I have not worked on a kerosene heater in a very long time but I have fixed hundreds if not thousands of them under warranty working for a distributor in the early eighties.

I have never used anything other than oem (Kerosun) wicks but in general it seems oem is usually better than re-pop no matter what you're working on.

I do recall some heaters burned better than others and was a common reason for heaters to be sent in for warranty repair. The original heaters did not have locating pins built into the wick. Is that what you are saying is the case now or are you referring to the pins in the sleeve? There were teeth that held the wick inside the sleeve. This allowed you to cheat the wick up a bit in the sleeve when you had a heater with a low flame. I suspect that production tolerances are responsible for why one heater would burn better than another even when using original parts. Perhaps this is the case with the aftermarket wick.

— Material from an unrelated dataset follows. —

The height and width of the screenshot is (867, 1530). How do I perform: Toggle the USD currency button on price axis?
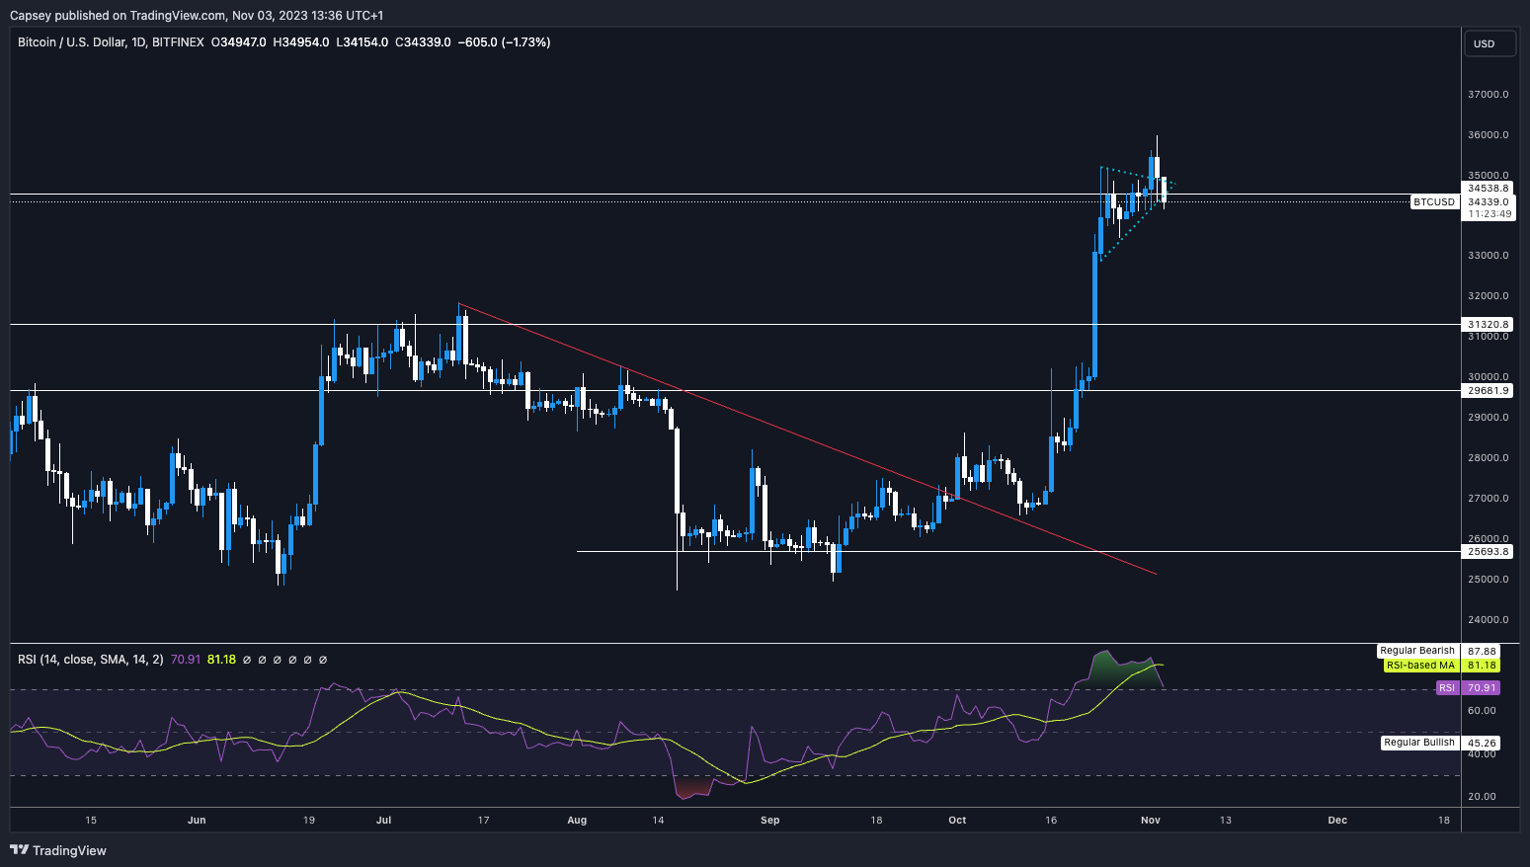pyautogui.click(x=1490, y=43)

Even with oem wicks you could see a difference in the tightness of the weave from wick to wick. The wicks which were woven tighter would not burn as high as the loser wicks. We would work the wicks by hand to loosen the weave prior to installation.

This is from 30 years ago before they even had guards on them so take it with a grain of salt. Not sure how they are configured now.

I let it soak up first and felt the top to make sure it was wet before lighting it. I called the company (MAW) that made the wick and they don't make them anymore for my heater. But they said you have to look at the number on the end and that I probably got the wrong wick. I just looked at the 95C and thought it was right. But you have to look for the number on the end. So mine is RMC-95C2. So I guess that means Rev 2.

My wick has pins in it and sharp points that hold it in place.

But now after looking at this I wonder if that guy on the phone was just making excuses? They show all versions taking the same item number of wick.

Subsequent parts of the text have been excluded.